With my last post, I had started with the stories of Fire Engines in my collection. Thanks to the baggage weight limitation I had restricted myself to buying only three of these models. The first one was the Stutz Model C from 1924. Moving on to the next decade, my second fire engine is the Dennis Light Four from 1938. These fire engines were manufactured by the Dennis Brothers Limited, a company founded by brothers John and Herbert Dennis in 1901. Dennis brothers had started in 1895 with the manufacturing and sale of bi-cycles at their Universal Athletic Stores. They moved on to motorcycles, motor tricycles, quadricycle and finally cars in 1900. They entered into the commercial vehicle sector in 1903 with the introduction of the first bus. Dennis remained a commercial vehicle manufacturer thereafter. Their first fire engine was introduced in 1908.

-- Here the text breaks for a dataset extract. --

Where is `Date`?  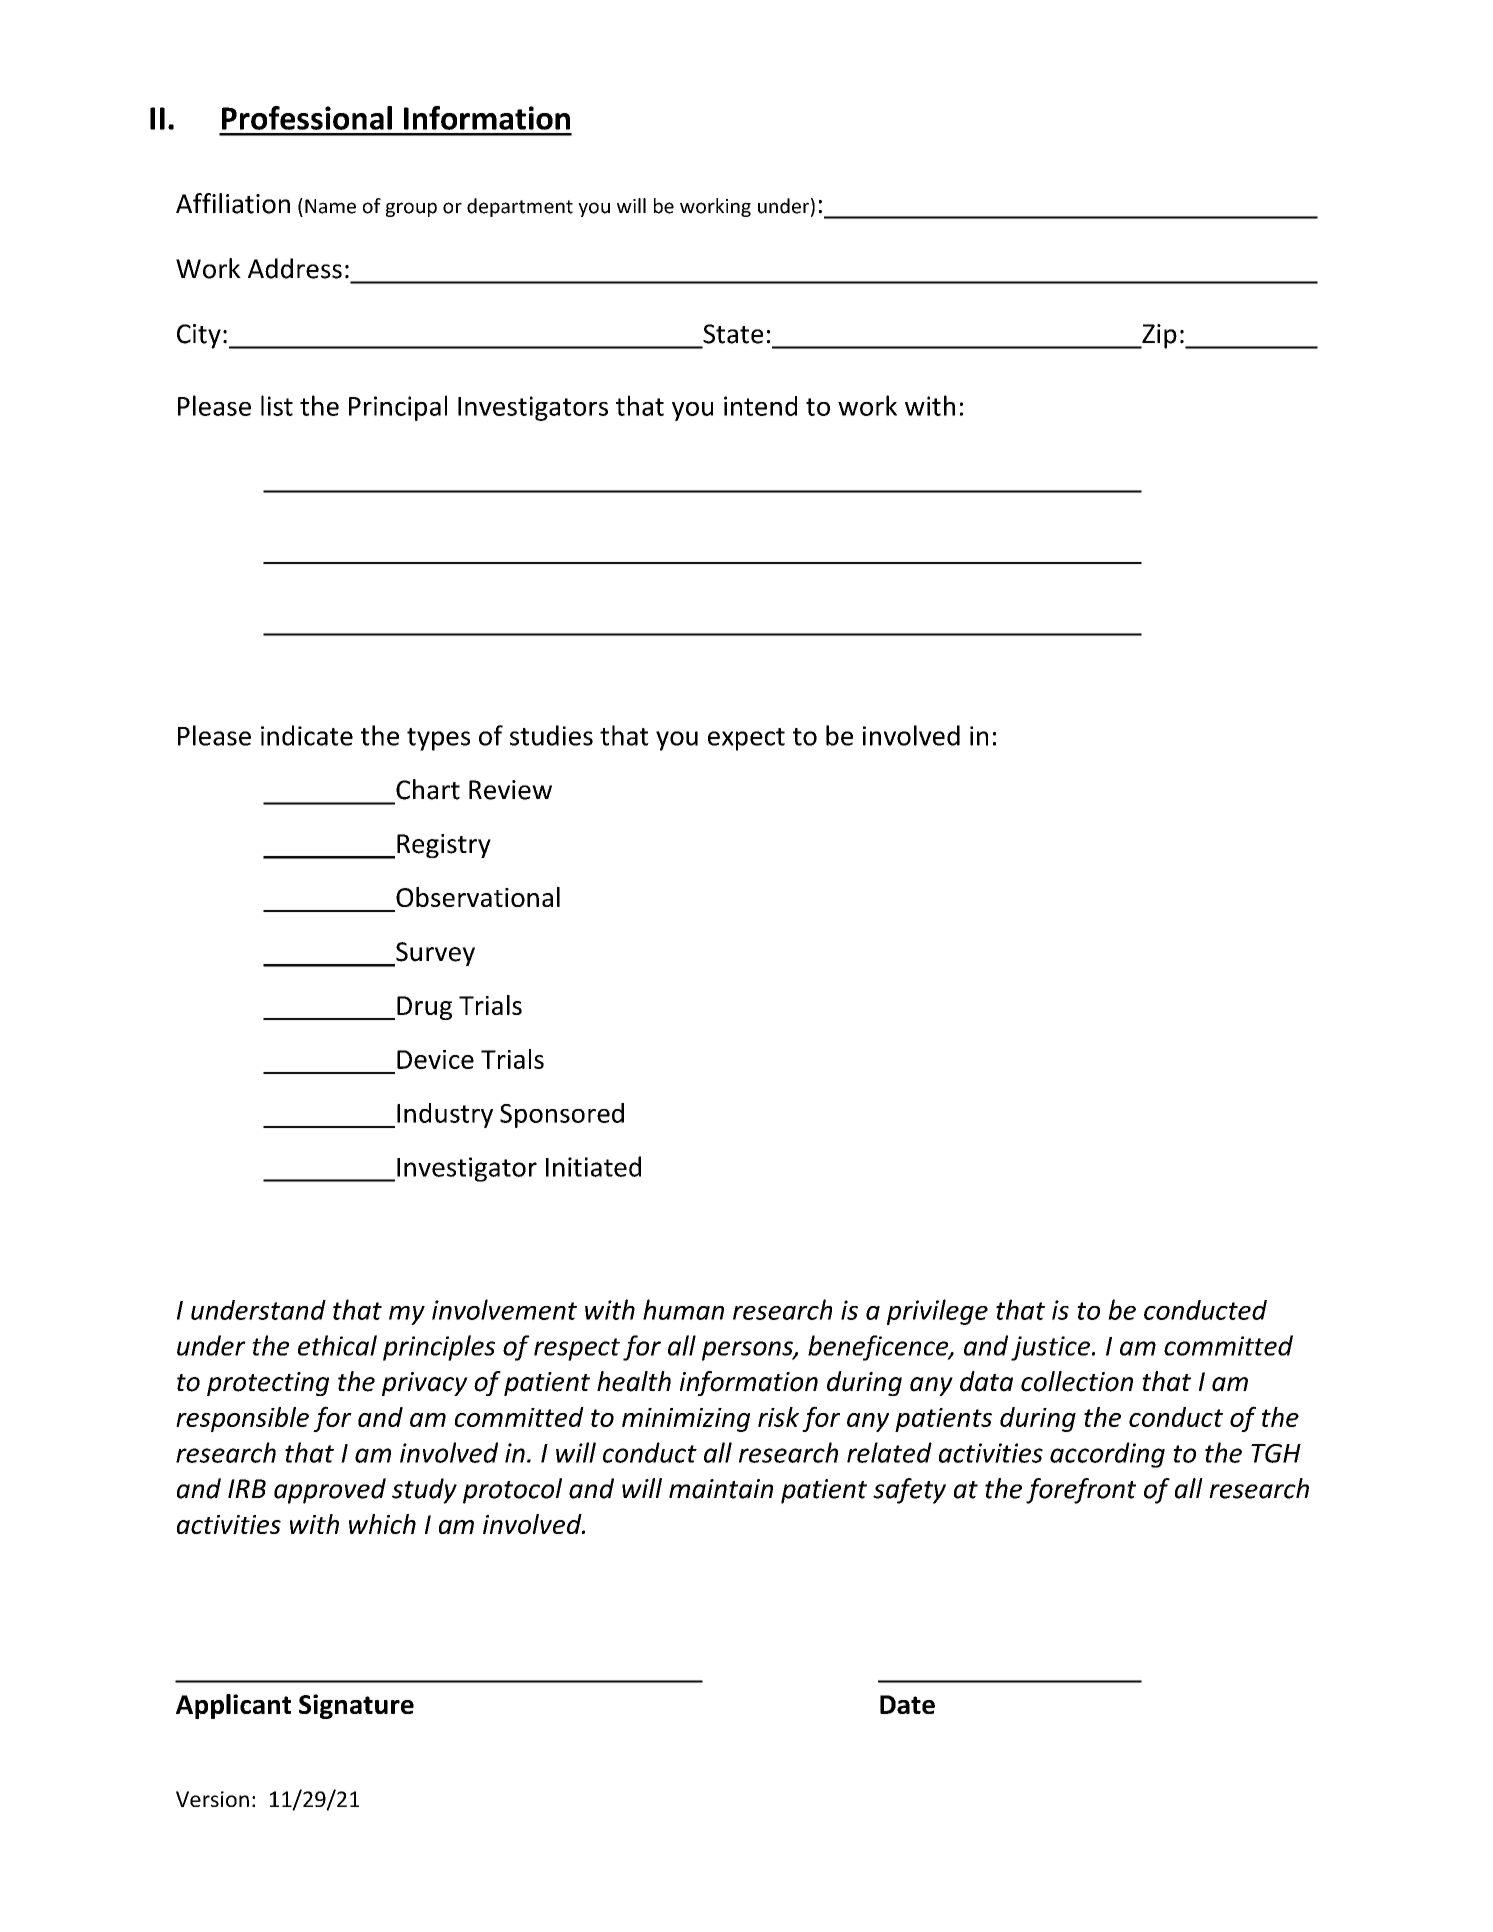
Date is located at coordinates (907, 1704).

Dennis Brothers expanded at a very quick pace. They merged with White and Poppe in 1919. White and Poppe was the prime supplier of engines to Dennis from their early days. In the 1990s, the company was split into three companies: –
- Dennis Bus, who manufactured buses and coaches.

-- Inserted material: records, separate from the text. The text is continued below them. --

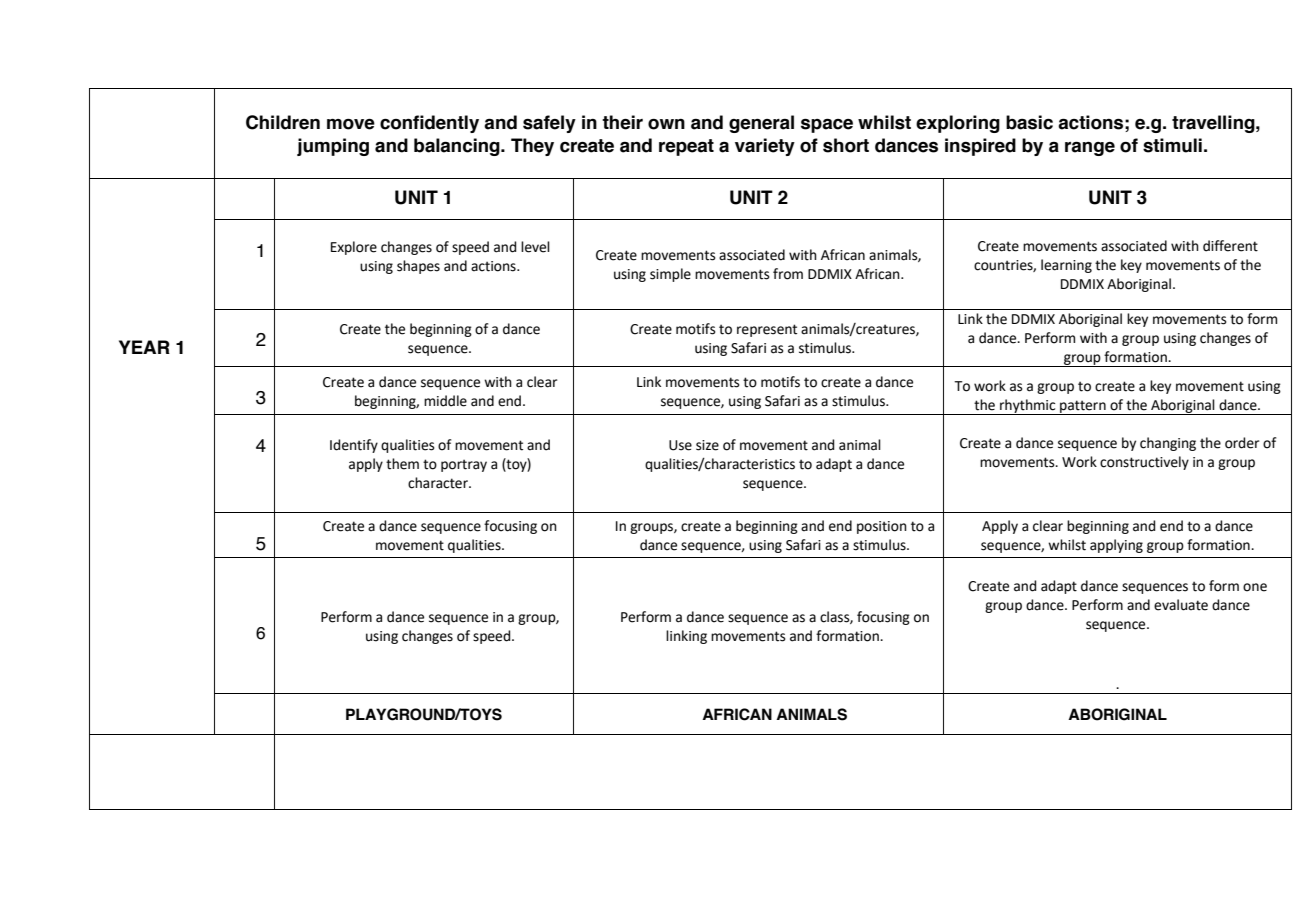 The image size is (1308, 924). What do you see at coordinates (686, 147) in the page?
I see `repeat` at bounding box center [686, 147].
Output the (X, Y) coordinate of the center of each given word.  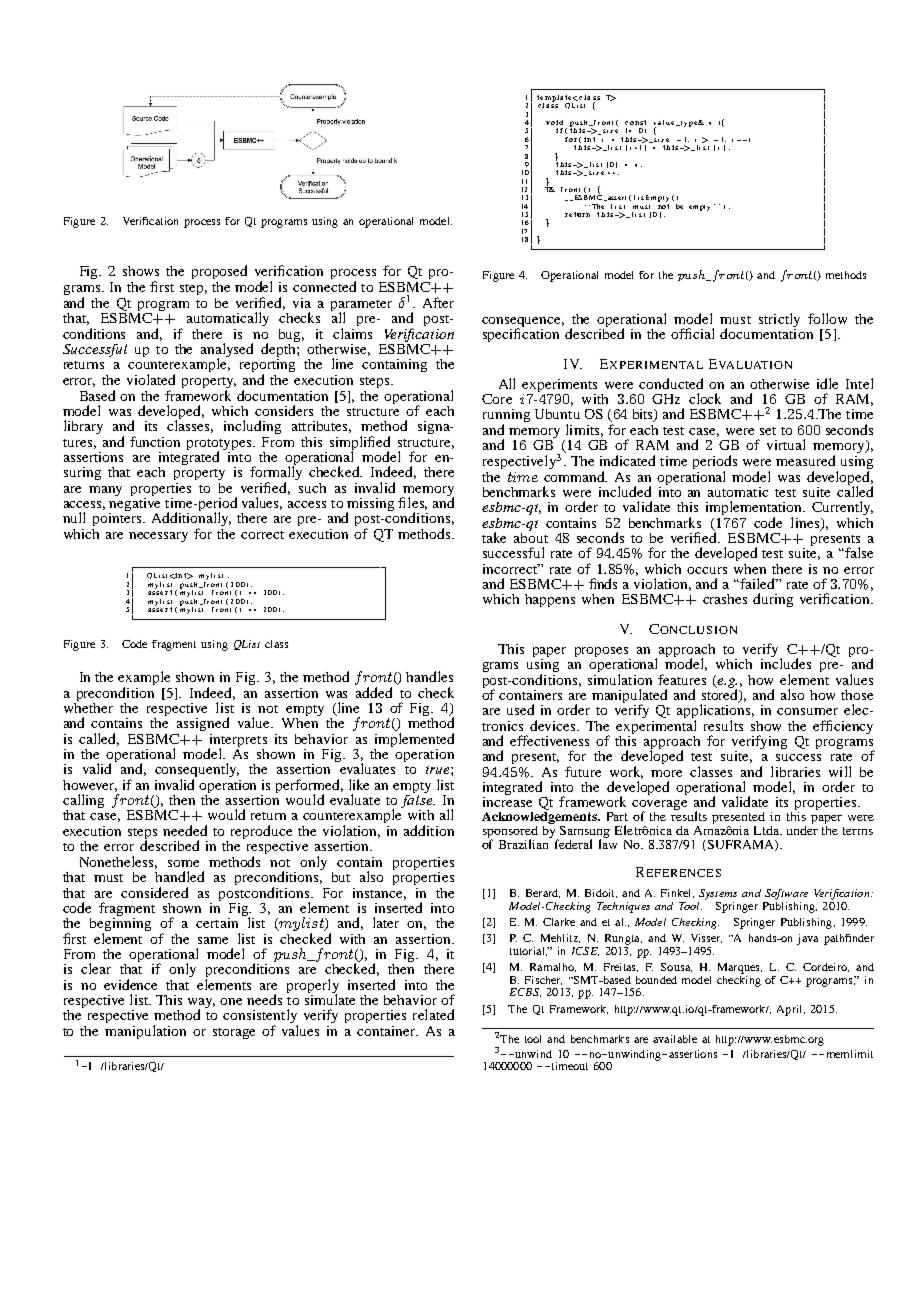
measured (805, 460)
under (802, 829)
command (575, 476)
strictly (779, 320)
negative (134, 504)
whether (88, 706)
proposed (219, 272)
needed (185, 830)
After (438, 302)
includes (786, 662)
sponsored (510, 833)
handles (429, 676)
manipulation (145, 1032)
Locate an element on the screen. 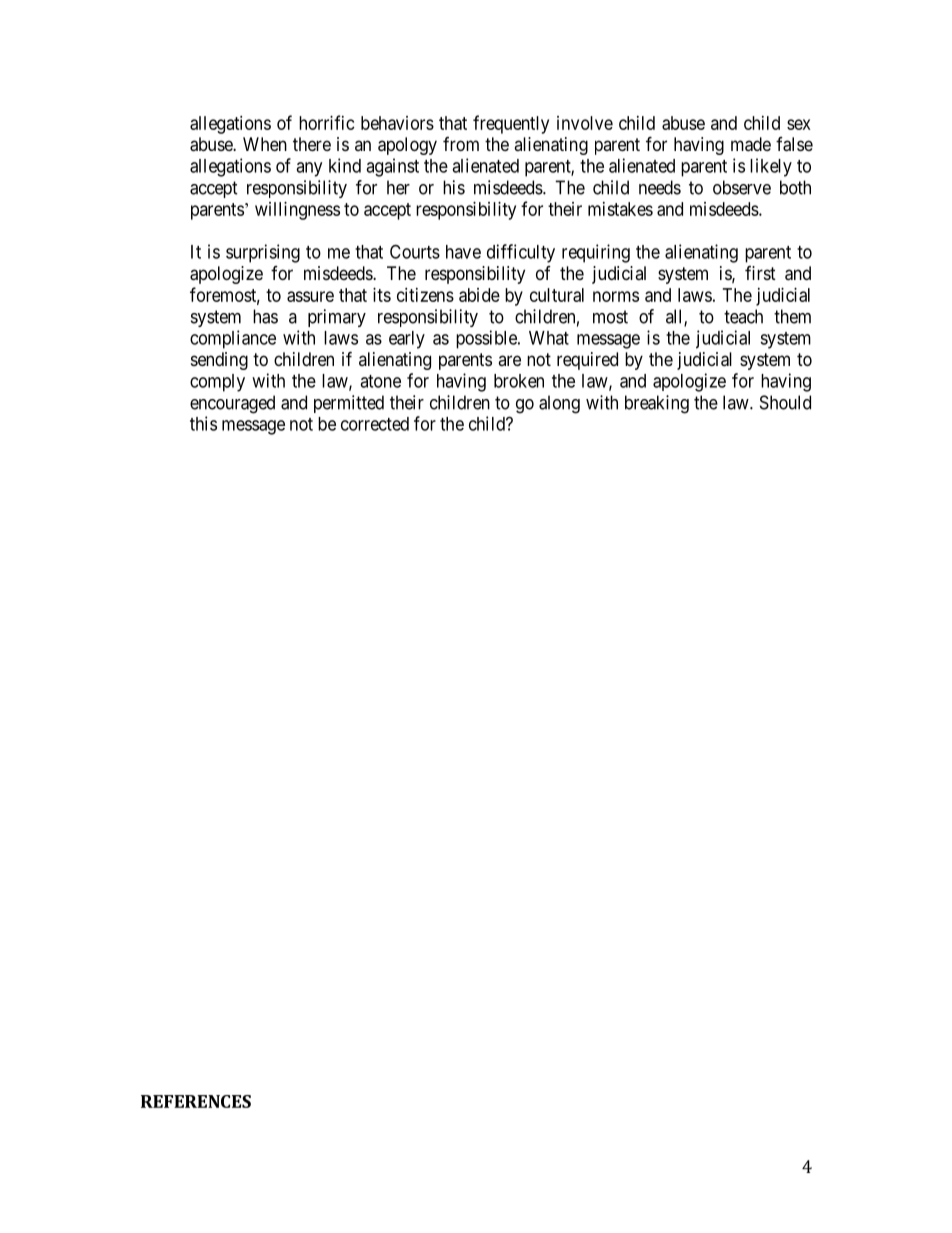 This screenshot has height=1233, width=952. frequently is located at coordinates (511, 124).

- Dennis Fire, who manufactured fire engines.
- Dennis Eagle, who manufactured municipal vehicles.
Dennis Bus and Dennis Fire are now owned by Alexander Dennis while Dennis Eagle is owned by Ros Roca.

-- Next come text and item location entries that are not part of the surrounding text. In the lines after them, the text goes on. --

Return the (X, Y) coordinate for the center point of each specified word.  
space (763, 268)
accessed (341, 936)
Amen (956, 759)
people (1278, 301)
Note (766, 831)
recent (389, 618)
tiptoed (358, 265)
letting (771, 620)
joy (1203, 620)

The main distinguishing feature of the Dennis fire engines was the use of centrifugal main pumps instead of the reciprocating (piston) pumps which were common in fire engines of that era. Though the piston pumps were useful when pumping water from a pond which was not pressurised, they were complicated, had lesser capacity and gave a pulsating discharge which required air filled dampers to even out the flow. The Centrifugal pumps were more efficient when it came to supplying water from pressurised fire hydrants as they boosted the fir hydrant pressure in a seamless manner. These pumps were sold by Dennis as “Turbine Pumps”.
The 1938 Dennis Light Four was powered by a 3.7 litre inline four cylinder naturally aspirated petrol engine. These engines breathed through side valves and produced around 60 BHP. All this power was transmitted to the rear wheels using a five speed manual gearbox. This gearbox had an overdrive on the fifth gear. This propulsion combination was sufficient to push the Light Four to a top speed of 96 km/h (60 mph).
The Light four had a main pump and a gear pump. The main pump was a centrifugal pump while the gear pump was used to feed to the hose reel. This fire engine could carry 50 gallons (227 litres) of water in an on-board tank. They were also equipped with a “Pump Escape” system. This system comprised of, in addition to the main pump, a 30 foot (9.144 m) extension ladder which could be pulled out from the rear of the fire engine. These ladders were supplied by companies like, Ajax, Bailey and Dewherst. They were made from laminated wood. My model has a 50 foot (15.24 m) ladder which came with wheels. This arrangement allowed for the ladder to be removed from the fire engine, thus improving manouevrability and allowed the vehicle as well as the ladder to be positioned closer to the building on fire. This system was called the “Wheeled Escape”.
The Dennis Light Four was equipped with a covered cabin for the driver while the firemen stood on a platform on the locker box with just a single rail to hold on to. This was a dangerous way of traveling as the speed of the vehicles increased. Letr models of the vehicle had improved design, including a cabin for the crew to travel in.